A plena o a mezza voce, Sadel emplea su timbre con tino, con virtuosismo, con una naturalidad que lo hace especial y temerario muchas veces, metiéndose en los personajes, en la música, de una forma tan arriesgada que nos hace cómplices de un vértigo complejo, donde se nota la batalla técnica, pero donde se impone el instinto de supervivencia y se alcanza la resolución que le da realidad al personaje. Sadel está en esa liga donde uno no se pone en plan de estar únicamente atento al morbo de cómo hace para estar así o asá, cómo consigue o falla el preciso agudo. Sadel trasciende porque con su instrumento, hermoso y generoso, logra hacer arte, salirse de lo estándar y crear sensaciones que otros vocalistas no alcanzan ni de cerca.

Sadel fue llamado “el tenor de Venezuela” porque se convirtió en un icono popular en Cuba, en México, en Colombia e, incluso, en el mundo latino de los Estados Unidos, en sus años de esplendor, donde protagonizaba películas y lideraba la venta de discos con su manera de cantar boleros y canciones.

El Sadel de mi papá era un compendio entre ese muchacho de andanzas y el cantante de la voz de oro, el hombre exitoso y famoso. El Sadel de mi mamá, de mi abuela y de mis primas, era el galán roba corazones que cantaba como un Dios y que tenía una sonrisa arrebatadora. Mis primas, quienes eran mucho mayores que yo, soñaban con conocerlo, con bailar con él, era uno de sus símbolos eróticos.

El Sadel mío era un cuento de papá y mis tías, era un disco, era un concierto imposible, era un enigma porque no entendía cómo podía ser tan masculino y a la vez tan tierno, tan delicado. Era una contradicción porque no lo precisaba como un cantante popular o como un cantante de ópera. Por suerte, desde hace mucho ya eso no me importa.

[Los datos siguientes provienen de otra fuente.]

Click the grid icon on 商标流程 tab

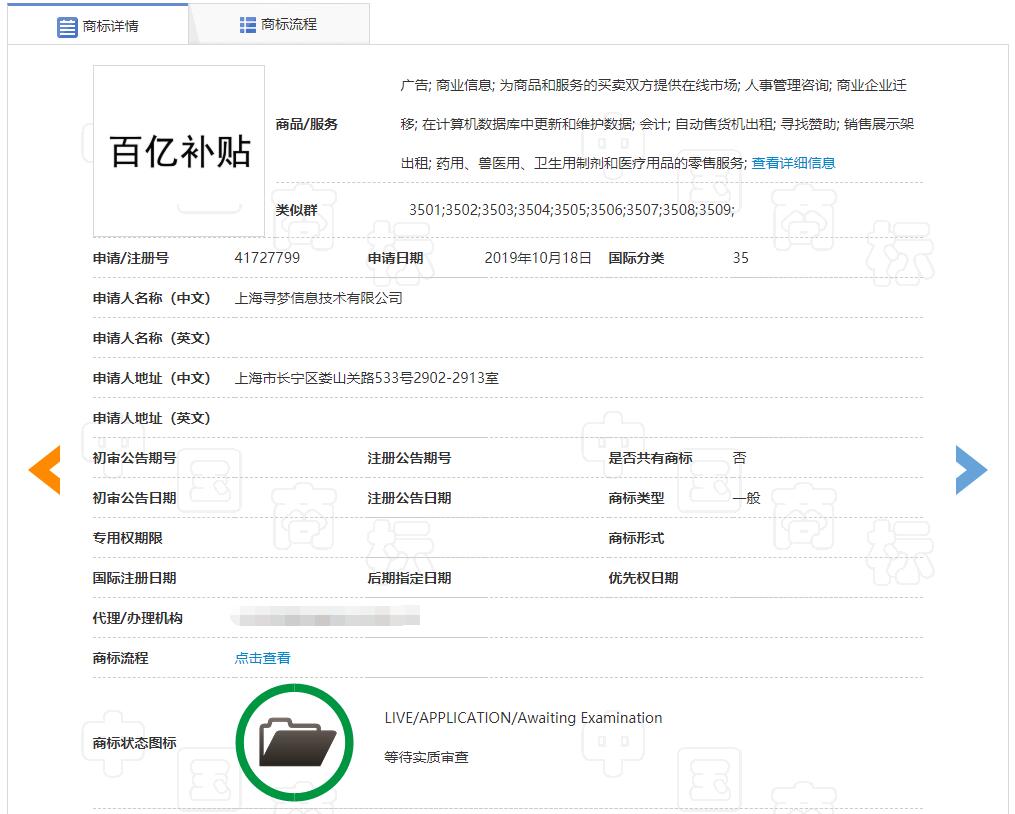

Cuando pienso en la ruina en la que se ha convertido Venezuela, Sadel es uno de esos puentes de esperanza, porque la historia de su vida me recuerda que sólo quien lucha y persiste alcanza lo que quiere. Sadel es parte de la nación que anhelamos porque nos legó una obra cantada con una voz entrañable, una voz que estuvo siempre buscando cómo decir, decir de verdad.